According to the NSPCC, child abuse image offenses have sharply increased in the South East over the last five years.
According to data from the charity, the police forces in Kent, Sussex, and Surrey reported 2,653 crimes in 2017 compared to 1,311 in 2016–17.
Among the forces in the area, Kent Police saw the largest increase, from 381 offenses in 2010 to 1,356 in 2011.
The Online Safety Bill, according to a government spokesman, will compel social media companies to safeguard children online.
More than 30,000 crimes involving the sharing and possession of indecent images of children were recorded last year, according to a Freedom of Information (FOI) request made by the NSPCC, which revealed that child abuse image offenses in the UK increased by 66 percent over the course of the previous five years.
According to the charity's statistics, more offenses have been reported in the South East's police forces than they did five years ago.
The NSPCC claimed that unrestrained social media was contributing to an increase in online child sex abuse and that social media companies "failed to stop" the use of their platforms for planning, carrying out, and sharing abuse.
According to Sir Peter Wanless, CEO of the NSPCC, "These new figures are extremely alarming but only represent the very beginning of what children are experiencing online.
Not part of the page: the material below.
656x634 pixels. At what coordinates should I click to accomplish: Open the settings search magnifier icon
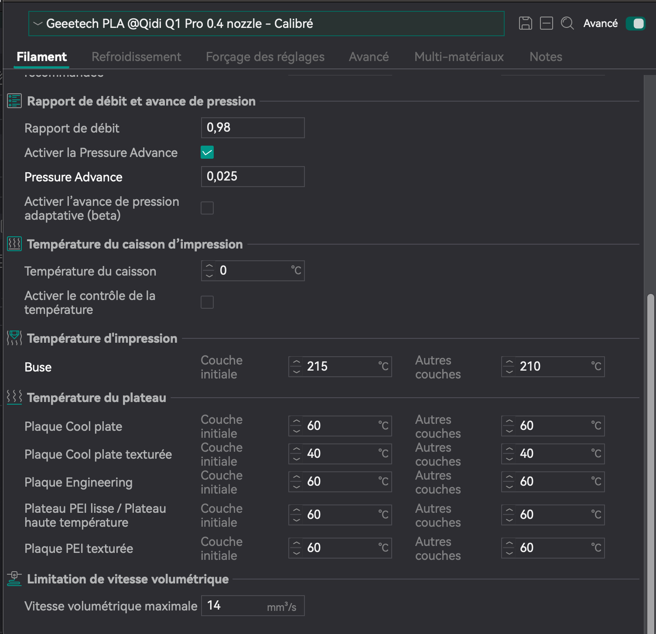567,23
"We receive reports from young people who feel helpless and betrayed as online child sex abuse runs the risk of becoming commonplace for a generation of kids. ".
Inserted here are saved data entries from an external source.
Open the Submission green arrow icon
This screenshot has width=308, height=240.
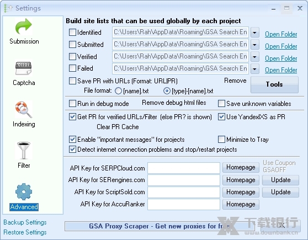tap(24, 26)
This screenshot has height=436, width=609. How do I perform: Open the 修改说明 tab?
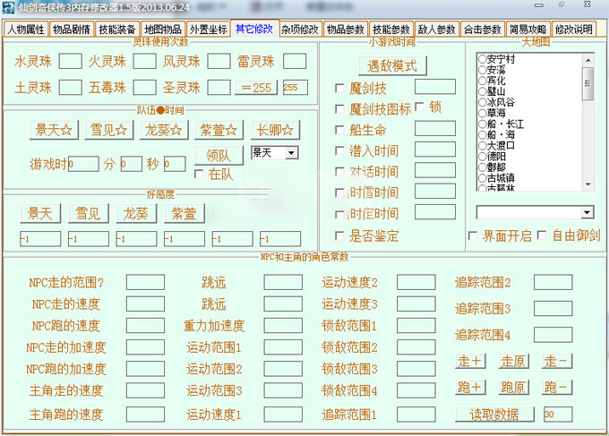click(x=573, y=29)
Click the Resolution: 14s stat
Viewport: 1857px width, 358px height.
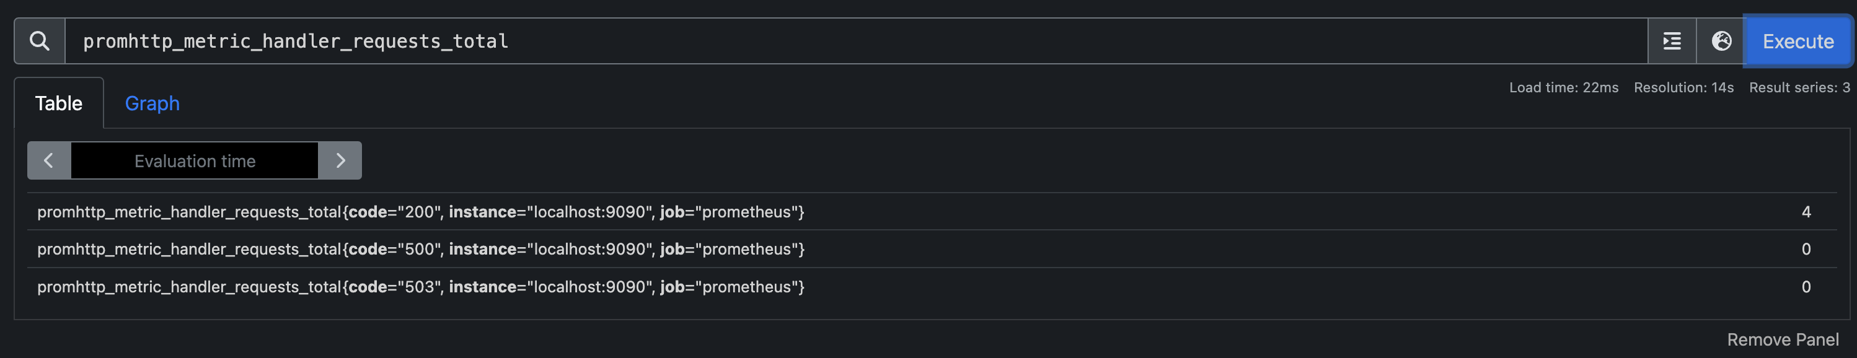click(1683, 88)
A woman from Kent who wished to remain anonymous told BBC South East Today that after her ex-boyfriend posted her nude pictures online when she was just 14 years old, she was left "shocked, confused, and angry.".
"It took over my entire life. I worried about who would message me next every waking moment, she said.
Police were called to her school, and she claimed that although arrests were made, no charges were filed. She now wants stricter laws to be implemented and for victims to understand "they're not alone.".
The Online Safety Bill will require social media companies, including virtual reality platforms, to protect children from exploitation, according to a Home Office spokesperson.
Companies that do nothing risk receiving hefty fines and having senior managers suffer serious repercussions, he continued.